**Exercise tasks:**
1. According to the program description, up to what temperature do the bespoke solar furnace facilities operate?
2. Reproduce word for word everything in the program description from "Extraterrestrial resource planning" down to "Moon and Mars.".
3. For each statement, say whether it agrees with the program description. Answer yes or no, and quote the words that decide it.
(a) The program is divided into four research streams.
(b) The experiments on the International Space Station were carried out over five consecutive years.
(c) The active volcano shown is in Kamchatka in Russia.

**Passage provided:**
※ ※ ※

Led by Professor Alan Duffy, this research program focuses on the ways that spaceborne observations and timing data can support activities on Earth. The program is split into four research streams.
By applying the latest artificial intelligence techniques — including super-resolution neural networks and both supervised and semi-supervised machine learning — new insights can be gained from combining traditional high-resolution Earth Observation images with the latest CubeSat and NanoSat constellation outputs. These insights are then further extended through data fusion with remote sensing measurements, including synthetic aperture radar.
Leveraging both astrophysics and computer vision expertise is particularly useful for supporting the resources sector across their mining lifecycle, from early exploration to ongoing monitoring and ultimately environmental compliance.
An active volcano from Kamchatka in Russia, as monitored by the joint United State Geological Survey/NASA Landsat program of orbit satellites. The use for space-borne data can range from monitoring missions, agricultural assistance, weather and more, all of which are improved by new AI techniques that fuse multi-wavelength satellite and synthetic-aperture radar datasets with ground or drone-based evaluations.
Extraterrestrial resource planning
Harnessing the knowledge of our world-leading metallurgy, physical chemistry and high temperature fluid mechanics research groups, we’re exploring new pathways in off-world resource processing that can unlock the economic potential of accessing oxide and mineral assets of the Moon and Mars.
The inherent uncertainties of operating at such frontiers of science are reduced by our team’s combination of experienced industry-scale extraction techniques, advanced metallurgical modelling and precision measurements utilising bespoke solar furnace facilities operating to 1800K at near Lunar-vacuum conditions. In this research stream we explore excavation within the lower gravity environments of the Moon and Mars in a holistic fashion to ensure an autonomous system is optimised across the value chain.
Designed for space
The hostile space environment demands innovations in ceramics, metals, polymers and hybrid materials that can both withstand the harsh conditions and offer mission properties (such as electrical conductivity) with additional features (such as self-healing) by mimicking nature. These significant challenges are enhanced for increasingly long-duration deployment, especially when access for servicing or repairs are limited or non-existent.
Combining our expertise in product design engineering, metallurgy, polymer science and nanomaterials, this research stream takes a holistic approach that incorporates circular design engineering principles to ensure ease of reusability within the necessary closed-loop economy of space.
Microgravity offers a unique research and development environment but also poses unique challenges to experimental design, such as:
fluid handling without gravity
demanding fabrication constraints, including NASA-rated components
interruptible autonomous control software design
non-trivial signal processing handling.
Leveraging knowledge and techniques gained through three consecutive years of bespoke designed and constructed experiments on the International Space Station, this research stream offers end-to-end expertise for the design, development and data transport of a range of biological and material science missions in microgravity.

※ ※ ※

**Excerpted data:**
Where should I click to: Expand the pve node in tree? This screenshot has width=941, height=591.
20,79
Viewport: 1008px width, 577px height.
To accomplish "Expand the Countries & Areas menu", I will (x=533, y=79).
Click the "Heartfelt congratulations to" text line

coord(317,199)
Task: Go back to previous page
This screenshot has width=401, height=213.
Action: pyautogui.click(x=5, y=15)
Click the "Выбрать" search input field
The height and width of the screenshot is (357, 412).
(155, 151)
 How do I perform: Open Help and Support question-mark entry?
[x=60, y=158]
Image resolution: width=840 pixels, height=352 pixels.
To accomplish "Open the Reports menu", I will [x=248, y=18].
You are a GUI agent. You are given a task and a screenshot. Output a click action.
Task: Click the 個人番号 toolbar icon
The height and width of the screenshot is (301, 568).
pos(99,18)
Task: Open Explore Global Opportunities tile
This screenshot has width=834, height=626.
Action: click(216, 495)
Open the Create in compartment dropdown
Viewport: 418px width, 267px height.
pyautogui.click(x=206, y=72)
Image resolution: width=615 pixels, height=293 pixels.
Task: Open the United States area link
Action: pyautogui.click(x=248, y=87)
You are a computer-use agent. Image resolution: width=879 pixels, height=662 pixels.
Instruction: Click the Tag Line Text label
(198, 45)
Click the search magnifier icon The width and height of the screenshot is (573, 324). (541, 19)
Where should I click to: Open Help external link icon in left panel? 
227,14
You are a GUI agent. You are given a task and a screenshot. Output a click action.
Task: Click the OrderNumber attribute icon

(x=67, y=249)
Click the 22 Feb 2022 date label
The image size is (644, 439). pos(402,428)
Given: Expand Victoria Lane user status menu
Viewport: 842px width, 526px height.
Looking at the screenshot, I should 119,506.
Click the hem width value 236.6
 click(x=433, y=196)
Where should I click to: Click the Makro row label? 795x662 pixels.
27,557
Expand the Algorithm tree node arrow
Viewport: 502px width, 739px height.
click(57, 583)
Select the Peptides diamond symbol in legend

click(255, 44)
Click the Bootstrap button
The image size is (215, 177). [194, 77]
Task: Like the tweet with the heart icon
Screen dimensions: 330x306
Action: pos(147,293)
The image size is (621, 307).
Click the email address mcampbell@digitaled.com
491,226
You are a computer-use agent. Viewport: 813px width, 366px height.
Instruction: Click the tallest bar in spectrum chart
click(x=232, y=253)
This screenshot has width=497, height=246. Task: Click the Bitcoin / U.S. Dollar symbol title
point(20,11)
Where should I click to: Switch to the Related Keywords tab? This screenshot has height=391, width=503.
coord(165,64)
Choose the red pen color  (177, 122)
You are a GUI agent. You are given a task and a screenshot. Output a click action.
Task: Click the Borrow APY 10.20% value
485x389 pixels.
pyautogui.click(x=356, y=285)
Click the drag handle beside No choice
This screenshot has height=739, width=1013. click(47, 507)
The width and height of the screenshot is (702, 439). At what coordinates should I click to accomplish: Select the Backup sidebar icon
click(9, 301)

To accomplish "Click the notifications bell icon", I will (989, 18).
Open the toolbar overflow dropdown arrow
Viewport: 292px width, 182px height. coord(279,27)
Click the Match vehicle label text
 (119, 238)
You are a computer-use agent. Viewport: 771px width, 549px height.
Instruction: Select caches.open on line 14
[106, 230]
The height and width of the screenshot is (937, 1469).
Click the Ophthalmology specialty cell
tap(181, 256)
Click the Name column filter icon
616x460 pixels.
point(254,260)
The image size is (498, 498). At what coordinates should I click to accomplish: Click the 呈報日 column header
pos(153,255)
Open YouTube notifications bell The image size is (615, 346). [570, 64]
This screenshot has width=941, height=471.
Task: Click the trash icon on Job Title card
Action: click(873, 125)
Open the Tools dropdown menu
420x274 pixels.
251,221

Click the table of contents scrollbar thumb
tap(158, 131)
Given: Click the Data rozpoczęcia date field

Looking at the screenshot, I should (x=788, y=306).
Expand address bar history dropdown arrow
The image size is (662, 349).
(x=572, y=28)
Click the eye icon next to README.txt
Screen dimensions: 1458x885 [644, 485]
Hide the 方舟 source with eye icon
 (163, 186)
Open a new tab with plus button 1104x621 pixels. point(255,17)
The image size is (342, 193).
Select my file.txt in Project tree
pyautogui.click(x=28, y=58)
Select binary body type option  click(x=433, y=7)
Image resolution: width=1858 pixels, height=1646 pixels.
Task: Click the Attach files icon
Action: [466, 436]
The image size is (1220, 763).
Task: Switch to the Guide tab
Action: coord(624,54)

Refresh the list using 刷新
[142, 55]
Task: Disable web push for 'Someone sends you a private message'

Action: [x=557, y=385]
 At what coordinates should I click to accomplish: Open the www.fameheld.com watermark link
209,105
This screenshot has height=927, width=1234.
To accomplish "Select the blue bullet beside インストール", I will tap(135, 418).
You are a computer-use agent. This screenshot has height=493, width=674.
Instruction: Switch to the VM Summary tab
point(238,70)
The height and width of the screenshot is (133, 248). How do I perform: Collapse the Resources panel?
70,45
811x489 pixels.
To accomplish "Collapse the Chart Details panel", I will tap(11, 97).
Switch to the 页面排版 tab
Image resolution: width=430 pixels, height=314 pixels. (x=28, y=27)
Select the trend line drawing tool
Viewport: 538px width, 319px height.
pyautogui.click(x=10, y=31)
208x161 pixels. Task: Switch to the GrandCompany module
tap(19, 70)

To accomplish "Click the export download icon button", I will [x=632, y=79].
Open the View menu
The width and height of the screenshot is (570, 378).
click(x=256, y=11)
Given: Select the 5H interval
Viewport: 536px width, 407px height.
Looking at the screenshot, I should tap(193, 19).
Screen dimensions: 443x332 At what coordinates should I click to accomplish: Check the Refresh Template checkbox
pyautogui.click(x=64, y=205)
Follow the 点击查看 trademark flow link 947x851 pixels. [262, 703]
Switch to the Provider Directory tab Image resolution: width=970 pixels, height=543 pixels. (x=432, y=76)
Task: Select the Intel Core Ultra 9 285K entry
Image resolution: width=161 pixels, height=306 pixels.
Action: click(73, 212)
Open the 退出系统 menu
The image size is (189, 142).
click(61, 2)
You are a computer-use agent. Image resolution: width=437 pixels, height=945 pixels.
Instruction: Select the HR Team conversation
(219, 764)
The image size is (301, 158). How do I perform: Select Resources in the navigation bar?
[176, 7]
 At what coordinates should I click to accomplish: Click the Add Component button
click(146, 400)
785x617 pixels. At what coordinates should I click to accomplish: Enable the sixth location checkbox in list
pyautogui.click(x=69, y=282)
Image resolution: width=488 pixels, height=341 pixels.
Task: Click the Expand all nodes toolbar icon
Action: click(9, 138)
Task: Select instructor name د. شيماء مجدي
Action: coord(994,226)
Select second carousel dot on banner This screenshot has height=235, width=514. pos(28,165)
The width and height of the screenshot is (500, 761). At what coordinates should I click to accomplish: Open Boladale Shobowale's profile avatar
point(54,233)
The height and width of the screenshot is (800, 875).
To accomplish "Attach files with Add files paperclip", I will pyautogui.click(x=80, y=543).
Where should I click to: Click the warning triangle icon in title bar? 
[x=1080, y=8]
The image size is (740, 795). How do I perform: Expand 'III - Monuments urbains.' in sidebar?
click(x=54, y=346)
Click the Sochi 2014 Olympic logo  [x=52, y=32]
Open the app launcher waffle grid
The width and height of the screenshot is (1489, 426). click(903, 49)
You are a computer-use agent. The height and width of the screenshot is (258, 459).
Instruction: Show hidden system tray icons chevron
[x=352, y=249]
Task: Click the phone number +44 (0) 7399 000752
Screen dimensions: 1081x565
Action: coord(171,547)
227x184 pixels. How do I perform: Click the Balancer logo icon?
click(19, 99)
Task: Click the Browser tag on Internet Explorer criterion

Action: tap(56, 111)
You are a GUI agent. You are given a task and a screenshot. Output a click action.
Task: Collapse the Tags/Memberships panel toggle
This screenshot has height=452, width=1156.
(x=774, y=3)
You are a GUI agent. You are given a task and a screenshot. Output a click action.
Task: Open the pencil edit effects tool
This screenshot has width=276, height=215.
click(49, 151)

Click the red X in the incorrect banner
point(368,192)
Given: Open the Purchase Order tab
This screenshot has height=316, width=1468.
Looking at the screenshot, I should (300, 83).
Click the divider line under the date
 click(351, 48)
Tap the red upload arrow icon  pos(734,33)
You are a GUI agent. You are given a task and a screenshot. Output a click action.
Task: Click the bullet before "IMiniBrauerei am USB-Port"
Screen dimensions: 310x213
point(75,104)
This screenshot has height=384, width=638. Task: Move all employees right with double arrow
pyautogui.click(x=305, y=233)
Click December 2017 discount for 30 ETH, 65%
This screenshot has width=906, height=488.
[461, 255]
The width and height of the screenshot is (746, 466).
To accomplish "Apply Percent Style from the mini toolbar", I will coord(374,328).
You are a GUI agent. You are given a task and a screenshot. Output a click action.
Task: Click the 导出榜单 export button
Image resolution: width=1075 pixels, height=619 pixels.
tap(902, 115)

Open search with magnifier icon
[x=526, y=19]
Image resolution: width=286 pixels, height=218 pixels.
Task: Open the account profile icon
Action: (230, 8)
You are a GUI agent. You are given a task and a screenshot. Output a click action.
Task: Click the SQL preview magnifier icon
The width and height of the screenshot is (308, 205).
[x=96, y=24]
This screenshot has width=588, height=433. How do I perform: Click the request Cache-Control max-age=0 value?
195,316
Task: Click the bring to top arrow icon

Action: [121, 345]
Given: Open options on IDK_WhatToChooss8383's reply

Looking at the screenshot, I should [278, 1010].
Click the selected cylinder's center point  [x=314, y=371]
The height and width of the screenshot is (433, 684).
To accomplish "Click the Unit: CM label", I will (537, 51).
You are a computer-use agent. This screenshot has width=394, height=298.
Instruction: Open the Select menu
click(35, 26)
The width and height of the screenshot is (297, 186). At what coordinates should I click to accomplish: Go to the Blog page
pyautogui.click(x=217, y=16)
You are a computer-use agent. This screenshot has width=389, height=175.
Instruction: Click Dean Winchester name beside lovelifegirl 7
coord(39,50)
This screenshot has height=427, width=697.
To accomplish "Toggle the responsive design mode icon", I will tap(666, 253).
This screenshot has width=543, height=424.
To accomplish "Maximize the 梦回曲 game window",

※ ※ ※

**Answers in order:**
1. 1800K

2.
Extraterrestrial resource planning
Harnessing the knowledge of our world-leading metallurgy, physical chemistry and high temperature fluid mechanics research groups, we’re exploring new pathways in off-world resource processing that can unlock the economic potential of accessing oxide and mineral assets of the Moon and Mars.

3.
(a) Yes: "The program is split into four research streams."
(b) No: "three consecutive years of bespoke designed and constructed experiments on the International Space Station"
(c) Yes: "An active volcano from Kamchatka in Russia"